Taken together, the moves mark a significant escalation by agencies that have been criticized by residents for slow and weak action in addressing longstanding health concerns over pollution from metal plants operating close to homes and schools.

Regulators began studying metal pollution in the working-class community several years ago but have not delivered on promises of new emissions rules to protect residents. And until recently, most efforts had focused on only one metal plant in a city with dozens.

Then in late October, air monitoring found a hot spot of hexavalent chromium at more than 350 times normal levels — among the highest concentrations recorded in the region. Hexavalent chromium, also called Chromium 6, is a known human carcinogen linked to lung cancer.

It was a troubling validation for residents in the mostly Latino city of 55,000, who have complained for years about harsh metallic fumes. The city is home to an array of metal platers, finishing shops and forges that service aerospace, defense and other industries.
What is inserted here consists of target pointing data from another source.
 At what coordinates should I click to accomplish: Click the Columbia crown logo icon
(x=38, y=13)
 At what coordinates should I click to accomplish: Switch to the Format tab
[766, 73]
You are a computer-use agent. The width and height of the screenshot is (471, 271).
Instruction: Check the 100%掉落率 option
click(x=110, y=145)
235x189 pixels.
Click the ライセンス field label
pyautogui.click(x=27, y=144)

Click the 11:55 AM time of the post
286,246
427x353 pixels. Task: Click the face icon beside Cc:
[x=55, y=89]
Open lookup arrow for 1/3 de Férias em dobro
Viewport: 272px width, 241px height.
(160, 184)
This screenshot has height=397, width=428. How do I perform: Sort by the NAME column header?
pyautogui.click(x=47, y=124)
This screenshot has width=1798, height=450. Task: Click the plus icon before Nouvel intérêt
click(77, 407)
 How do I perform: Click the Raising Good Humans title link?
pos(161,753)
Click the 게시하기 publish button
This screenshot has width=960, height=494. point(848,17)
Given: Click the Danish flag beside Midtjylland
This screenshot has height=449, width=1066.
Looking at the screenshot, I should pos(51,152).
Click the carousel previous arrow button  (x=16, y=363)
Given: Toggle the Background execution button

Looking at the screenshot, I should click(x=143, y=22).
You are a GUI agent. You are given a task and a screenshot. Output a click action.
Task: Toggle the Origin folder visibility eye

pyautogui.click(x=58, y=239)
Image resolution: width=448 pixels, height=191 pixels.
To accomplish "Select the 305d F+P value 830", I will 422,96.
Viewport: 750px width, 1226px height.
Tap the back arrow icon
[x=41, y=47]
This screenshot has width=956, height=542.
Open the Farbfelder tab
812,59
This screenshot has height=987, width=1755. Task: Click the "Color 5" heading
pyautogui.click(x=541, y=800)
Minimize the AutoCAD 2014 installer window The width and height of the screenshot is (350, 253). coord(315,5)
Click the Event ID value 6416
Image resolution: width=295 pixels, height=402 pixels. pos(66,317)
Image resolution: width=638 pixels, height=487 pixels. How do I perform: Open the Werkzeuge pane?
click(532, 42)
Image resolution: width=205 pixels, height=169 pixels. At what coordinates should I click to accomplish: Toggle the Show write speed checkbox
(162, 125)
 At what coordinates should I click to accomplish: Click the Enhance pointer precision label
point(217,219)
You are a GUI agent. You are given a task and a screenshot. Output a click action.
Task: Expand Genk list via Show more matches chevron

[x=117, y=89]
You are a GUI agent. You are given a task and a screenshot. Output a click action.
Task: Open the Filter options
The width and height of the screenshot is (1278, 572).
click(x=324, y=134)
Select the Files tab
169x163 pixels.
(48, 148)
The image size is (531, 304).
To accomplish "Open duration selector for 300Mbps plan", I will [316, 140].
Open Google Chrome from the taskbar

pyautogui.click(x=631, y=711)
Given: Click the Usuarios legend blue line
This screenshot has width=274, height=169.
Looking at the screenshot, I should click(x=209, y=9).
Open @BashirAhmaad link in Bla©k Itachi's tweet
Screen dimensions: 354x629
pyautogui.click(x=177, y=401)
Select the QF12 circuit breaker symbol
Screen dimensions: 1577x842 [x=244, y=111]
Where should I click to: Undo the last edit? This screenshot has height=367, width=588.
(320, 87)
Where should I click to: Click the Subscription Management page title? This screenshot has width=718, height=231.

The alarming measurements forced air quality officials to expand their investigation. They pledged to find and fix problems, calling it their highest priority. In the weeks that followed, inspectors from several agencies joined forces, fanning across some two dozen facilities in the the city’s industrial spine in search of companies that were responsible.

The directives hand-delivered Thursday by the county give Aerocraft and Anaplex 24 hours to notify the health department of their intent to comply and submit a list of actions taken and proposed to stop the threat to the public.

The orders seek to “bring the facilities into compliance or shut down the processes that are responsible” for the excess emissions, said Angelo Bellomo, a deputy director for the health department.